R/knn_forecast.R
In knnp: Time Series Prediction using K-Nearest Neighbors Algorithm (Parallel)

Documented in knn_forecast

#' Predicts next value of the time series using k-nearest neighbors algorithm.
#'
#' @param y A time series or a trained kNN model generated by the
#' knn_param_search_function. In case that a model is provided the rest of
#' parameters will be ignored and all of them will be taken from the model.
#' @param k Number of neighbors.
#' @param d Length of each of the 'elements'.
#' @param distance Type of metric to evaluate the distance between points. Many
#' metrics are supported: euclidean, manhattan, dynamic time warping, camberra
#' and others. For more information about the supported metrics check the
#' values that 'method' argument of function parDist (from parallelDist
#' package) can take as this is the function used to calculate the distances.
#' Link to package info: https://cran.r-project.org/web/packages/parallelDist
#' Some of the values that this argument can take are "euclidean", "manhattan",
#' "dtw", "camberra", "chord".
#' @param weight Type of weight to be used at the time of calculating the
#' predicted value with a weighted mean. Three supported: proportional,
#' average, linear.
#' \describe{
#'   \item{proportional}{the weight assigned to each neighbor is inversely
#'   proportional to its distance}
#'   \item{average}{all neighbors are assigned with the same weight}
#'   \item{linear}{nearest neighbor is assigned with weight k, second closest
#'   neighbor with weight k-1, and so on until the least nearest neighbor which
#'   is assigned with a weight of 1.}
#' }
#' @param v Variable to be predicted if given multivariate time series.
#' @param threads Number of threads to be used when parallelizing, default is 1
#' @param h Temporal horizon of the prediction (only value 1 is implemented).
#' This parameter is present only for compatibility with the forecast package.
#' @return The predicted value.
#' @examples
#' knn_forecast(AirPassengers, 5, 2)
#' knn_forecast(LakeHuron, 3, 6)
#' @export
knn_forecast <- function(y, k, d, distance = "euclidean", weight =
                           "proportional", v = 1, threads = 1, h = 1) {

  # Default number of threads to be used
  if (is.null(threads)) {
    cores <- parallel::detectCores(logical = FALSE)
    threads <- ifelse(cores == 1, cores, cores - 1)
  }

  forec <- list()
  class(forec) <- "forecast"
  forec$method <- "k-Nearest Neighbors for unknown observations"
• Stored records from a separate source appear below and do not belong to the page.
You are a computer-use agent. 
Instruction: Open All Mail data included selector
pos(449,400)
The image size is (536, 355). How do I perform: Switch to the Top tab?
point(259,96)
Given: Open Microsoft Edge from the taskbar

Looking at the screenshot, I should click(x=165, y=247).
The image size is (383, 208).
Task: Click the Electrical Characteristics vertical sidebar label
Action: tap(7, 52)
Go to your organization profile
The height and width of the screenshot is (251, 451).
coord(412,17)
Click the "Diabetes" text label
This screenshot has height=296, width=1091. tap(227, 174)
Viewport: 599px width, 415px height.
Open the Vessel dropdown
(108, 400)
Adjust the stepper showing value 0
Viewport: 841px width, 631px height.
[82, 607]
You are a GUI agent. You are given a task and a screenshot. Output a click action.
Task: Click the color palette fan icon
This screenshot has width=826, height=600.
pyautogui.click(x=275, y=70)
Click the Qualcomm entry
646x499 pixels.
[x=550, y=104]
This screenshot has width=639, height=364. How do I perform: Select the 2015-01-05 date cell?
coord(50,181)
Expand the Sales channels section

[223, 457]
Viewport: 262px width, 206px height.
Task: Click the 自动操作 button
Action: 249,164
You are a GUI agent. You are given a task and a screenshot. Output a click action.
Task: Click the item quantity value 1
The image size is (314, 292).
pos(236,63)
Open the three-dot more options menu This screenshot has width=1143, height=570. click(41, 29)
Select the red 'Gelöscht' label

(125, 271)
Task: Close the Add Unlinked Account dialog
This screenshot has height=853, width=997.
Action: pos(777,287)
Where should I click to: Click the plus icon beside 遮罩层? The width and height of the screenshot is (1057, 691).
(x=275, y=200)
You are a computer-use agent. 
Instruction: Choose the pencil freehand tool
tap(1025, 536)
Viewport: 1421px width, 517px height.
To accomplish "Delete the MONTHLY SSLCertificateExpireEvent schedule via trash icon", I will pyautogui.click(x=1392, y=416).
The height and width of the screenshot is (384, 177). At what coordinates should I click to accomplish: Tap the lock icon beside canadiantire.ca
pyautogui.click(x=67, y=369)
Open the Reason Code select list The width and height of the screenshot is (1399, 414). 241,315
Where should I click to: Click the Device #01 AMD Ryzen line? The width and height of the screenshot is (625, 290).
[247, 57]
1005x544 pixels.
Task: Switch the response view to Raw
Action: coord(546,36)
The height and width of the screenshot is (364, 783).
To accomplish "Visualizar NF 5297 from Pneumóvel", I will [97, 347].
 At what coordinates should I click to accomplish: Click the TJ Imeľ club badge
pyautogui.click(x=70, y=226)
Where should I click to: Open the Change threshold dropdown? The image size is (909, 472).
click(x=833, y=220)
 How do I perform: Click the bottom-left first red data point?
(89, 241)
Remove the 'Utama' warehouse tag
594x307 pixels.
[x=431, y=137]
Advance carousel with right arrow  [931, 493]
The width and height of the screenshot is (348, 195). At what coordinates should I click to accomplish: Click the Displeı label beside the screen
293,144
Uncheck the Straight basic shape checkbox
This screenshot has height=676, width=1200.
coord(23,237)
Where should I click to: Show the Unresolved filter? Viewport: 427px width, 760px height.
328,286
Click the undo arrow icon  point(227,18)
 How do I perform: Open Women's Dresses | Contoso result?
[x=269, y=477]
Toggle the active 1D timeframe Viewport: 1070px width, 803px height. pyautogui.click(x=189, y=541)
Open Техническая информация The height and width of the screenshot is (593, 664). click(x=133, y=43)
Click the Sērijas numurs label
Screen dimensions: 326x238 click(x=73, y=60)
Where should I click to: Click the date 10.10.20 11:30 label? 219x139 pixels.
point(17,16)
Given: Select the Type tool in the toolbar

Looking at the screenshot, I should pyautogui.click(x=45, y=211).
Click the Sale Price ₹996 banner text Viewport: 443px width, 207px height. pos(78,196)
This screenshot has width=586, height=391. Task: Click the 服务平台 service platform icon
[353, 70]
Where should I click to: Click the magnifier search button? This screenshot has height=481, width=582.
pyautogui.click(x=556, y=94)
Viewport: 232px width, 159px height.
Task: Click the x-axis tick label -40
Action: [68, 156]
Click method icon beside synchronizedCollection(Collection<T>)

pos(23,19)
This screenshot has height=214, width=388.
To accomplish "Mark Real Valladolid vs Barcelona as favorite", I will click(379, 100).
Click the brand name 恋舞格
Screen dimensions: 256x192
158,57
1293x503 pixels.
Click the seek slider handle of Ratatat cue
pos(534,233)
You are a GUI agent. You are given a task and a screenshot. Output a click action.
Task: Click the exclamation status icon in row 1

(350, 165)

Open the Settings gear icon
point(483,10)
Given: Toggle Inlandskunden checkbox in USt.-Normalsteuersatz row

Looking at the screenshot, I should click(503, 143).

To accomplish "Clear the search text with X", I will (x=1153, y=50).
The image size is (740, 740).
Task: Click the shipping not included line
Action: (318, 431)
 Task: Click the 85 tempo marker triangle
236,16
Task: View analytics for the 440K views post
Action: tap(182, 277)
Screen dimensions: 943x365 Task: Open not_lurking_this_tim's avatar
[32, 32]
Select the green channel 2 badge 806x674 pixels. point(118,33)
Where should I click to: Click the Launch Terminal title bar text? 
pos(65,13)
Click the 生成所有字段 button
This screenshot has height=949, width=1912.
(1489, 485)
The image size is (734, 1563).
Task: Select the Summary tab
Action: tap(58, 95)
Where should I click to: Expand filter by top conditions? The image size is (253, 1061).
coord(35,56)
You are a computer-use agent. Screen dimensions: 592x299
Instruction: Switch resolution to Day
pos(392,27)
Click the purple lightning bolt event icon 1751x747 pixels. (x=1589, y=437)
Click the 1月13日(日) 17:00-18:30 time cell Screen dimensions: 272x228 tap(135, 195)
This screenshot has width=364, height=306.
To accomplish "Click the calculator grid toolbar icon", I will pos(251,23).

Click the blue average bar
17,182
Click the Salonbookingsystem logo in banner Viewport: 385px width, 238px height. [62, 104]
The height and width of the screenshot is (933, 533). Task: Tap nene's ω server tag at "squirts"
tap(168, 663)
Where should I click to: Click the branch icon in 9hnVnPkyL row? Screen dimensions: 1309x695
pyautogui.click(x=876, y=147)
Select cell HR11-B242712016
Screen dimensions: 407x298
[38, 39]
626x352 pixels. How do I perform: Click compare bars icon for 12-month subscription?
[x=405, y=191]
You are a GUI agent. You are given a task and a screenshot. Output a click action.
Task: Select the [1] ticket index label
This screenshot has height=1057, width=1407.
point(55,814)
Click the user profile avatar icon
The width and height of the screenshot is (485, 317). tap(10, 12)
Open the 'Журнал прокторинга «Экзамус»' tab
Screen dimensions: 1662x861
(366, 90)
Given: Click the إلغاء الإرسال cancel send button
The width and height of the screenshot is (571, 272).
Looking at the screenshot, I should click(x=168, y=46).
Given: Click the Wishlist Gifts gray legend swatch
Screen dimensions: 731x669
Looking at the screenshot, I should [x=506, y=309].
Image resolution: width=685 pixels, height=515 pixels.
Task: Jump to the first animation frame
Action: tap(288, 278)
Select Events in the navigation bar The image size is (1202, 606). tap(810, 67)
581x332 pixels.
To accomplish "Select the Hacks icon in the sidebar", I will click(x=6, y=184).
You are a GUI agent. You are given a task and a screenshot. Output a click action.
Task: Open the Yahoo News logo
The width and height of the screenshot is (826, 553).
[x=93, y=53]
  if (any(class(y) == "kNN")) {
    forec$model <- y

    k <- y$opt_k
    d <- y$opt_d
    distance <- y$distance
    weight <- y$weight
    threads <- threads

    y <- y$x
  }
  else {
    model <- list()
    class(model) <- "kNN"
    model$method <- "k-Nearest Neighbors"
    model$k <- k
    model$d <- d
    model$distance <- distance
    model$weight <- weight
    forec$model <- model
  }

  if (any(is.na(y))) {
    stop("There are NAs values in the time series")
  }

  if (any(is.nan(y))) {
    stop("There are NaNs values in the time series")
  }

  if (all(weight != c("proportional", "average", "linear"))) {
    stop(paste0("Weight metric '", weight, "' unrecognized."))
  }

  # Initialization of variables to be used
  n <- NROW(y)
  forec$x <- y

  if (any(class(y) == "ts")) {
    if (!requireNamespace("tseries", quietly = TRUE)) {
      stop("Package 'tseries' needed for this function to work with ts objects.
           Please install it.", call. = FALSE)
    }

    if (NCOL(y) < v) {
      stop(paste0("Index of variable off limits: v = ", v,
                  " but given time series has ", NCOL(y), " variables."))
    }

    sta <- stats::time(y)[n]
    freq <- stats::frequency(y)
    res_type <- "ts"

    y <- matrix(sapply(y, as.double), ncol = NCOL(y))
  }
  else if (any(class(y) == "tbl_ts")) {
    if (!requireNamespace("tsibble", quietly = TRUE)) {
      stop(paste0("Package 'tsibble' needed for this function to work with ",
                  "tsibble objects. Please install it."), call. = FALSE)
    }

    if (length(tsibble::measured_vars(y)) < v) {
      stop(paste0("Index of variable off limits: v = ", v,
                  " but given time series has ",
                  length(tsibble::measured_vars(y)), " variables."))
    }

    resul <- utils::tail(tsibble::append_row(y), 1)

    res_type <- "tsibble"

    y <- matrix(sapply(y[tsibble::measured_vars(y)], as.double), ncol =
                  length(tsibble::measures(y)))
  }
  else {
    res_type <- "undef"

    if (NCOL(y) < v) {
      stop(paste0("Index of variable off limits: v = ", v,
                  " but given time series has ", NCOL(y), " variables."))
    }

    y <- matrix(sapply(y, as.double), ncol = NCOL(y))
  }

  # Get 'elements' matrices (one per variable)
  distances <- plyr::alply(y, 2, function(y_col)
    knn_elements(matrix(y_col, ncol = 1), d))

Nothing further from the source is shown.